Mar 20, 2020

Heavy Rains Flood Parts of Ohio, Stranding Residents

Heath, OH
Galloway, OH
Licking County, OH
Columbus, OH
Newark, OH
Dayton, OH
Christine Hauser
The New York Times
Climate change is increasing extreme rainfall and flooding
Floodwaters in Galloway, Ohio, on Friday.Credit: Eric Albrecht/The Columbus Dispatch

Climate Signals Summary: Climate change is increasing the frequency and intensity of extreme rainfall events, as well as increasing total precipitation in some areas, and this increases the risk of flooding. In the spring of 2019, there was severe flooding in the Mississippi River Valley and the Missouri River basin

Article Excerpt: Heavy rains swamped communities in central and southern Ohio, leading to road closures and rescues of residents by boats and at least one military vehicle, officials said on Friday.

At least three inches of rain fell in the region overnight and early on Friday, flooding roadways and overwhelming waterways when the ground — already saturated from previous rains — could not hold it all, according to Kathleen Fuller, a spokeswoman for the Ohio Department of Transportation.
· · ·
WHAT YOU ARE ASKED TO DO: According to the article on the Ohio flooding, how much rain fell in the region overnight and early on Friday?

[Entries drawn from a collection]
· · ·
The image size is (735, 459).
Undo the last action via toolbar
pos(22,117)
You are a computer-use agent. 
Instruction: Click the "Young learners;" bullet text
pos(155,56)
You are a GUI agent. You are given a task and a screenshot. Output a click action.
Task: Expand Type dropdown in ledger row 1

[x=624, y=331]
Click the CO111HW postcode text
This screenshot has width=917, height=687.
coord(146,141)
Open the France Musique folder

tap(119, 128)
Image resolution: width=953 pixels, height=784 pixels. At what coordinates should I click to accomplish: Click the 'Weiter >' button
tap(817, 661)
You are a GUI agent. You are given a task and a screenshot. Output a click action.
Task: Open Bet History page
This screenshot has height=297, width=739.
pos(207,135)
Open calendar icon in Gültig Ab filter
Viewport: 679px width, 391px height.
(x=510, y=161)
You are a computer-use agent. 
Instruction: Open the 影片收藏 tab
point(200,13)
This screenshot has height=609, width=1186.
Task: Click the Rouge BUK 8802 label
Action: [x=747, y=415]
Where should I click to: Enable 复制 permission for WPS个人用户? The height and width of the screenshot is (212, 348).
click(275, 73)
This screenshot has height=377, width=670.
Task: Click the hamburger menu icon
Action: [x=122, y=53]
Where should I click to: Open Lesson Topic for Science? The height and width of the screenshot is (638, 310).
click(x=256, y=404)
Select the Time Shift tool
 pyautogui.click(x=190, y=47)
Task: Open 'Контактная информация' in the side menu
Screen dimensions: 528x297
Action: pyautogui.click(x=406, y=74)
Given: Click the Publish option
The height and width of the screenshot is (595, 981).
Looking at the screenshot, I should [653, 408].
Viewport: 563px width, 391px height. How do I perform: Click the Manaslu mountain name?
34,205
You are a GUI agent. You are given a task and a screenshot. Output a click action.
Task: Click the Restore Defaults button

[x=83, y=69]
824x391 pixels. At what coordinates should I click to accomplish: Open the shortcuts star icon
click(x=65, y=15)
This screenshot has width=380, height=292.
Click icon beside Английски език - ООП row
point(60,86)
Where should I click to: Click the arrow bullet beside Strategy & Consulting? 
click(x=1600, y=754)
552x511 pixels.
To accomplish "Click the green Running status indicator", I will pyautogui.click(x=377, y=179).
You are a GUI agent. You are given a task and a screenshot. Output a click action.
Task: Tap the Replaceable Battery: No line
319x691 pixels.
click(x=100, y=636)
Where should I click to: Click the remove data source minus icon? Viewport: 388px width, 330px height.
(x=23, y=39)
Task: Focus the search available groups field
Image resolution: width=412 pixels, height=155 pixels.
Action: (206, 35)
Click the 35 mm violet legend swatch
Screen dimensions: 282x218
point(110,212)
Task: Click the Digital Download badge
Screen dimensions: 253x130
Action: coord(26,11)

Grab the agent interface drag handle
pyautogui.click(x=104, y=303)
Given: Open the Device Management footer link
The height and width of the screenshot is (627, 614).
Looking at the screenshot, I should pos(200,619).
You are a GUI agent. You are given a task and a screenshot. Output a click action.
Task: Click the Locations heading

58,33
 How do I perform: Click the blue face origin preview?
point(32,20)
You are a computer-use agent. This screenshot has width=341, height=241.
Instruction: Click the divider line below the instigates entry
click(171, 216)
· · ·
WORKED SOLUTION: At least three inches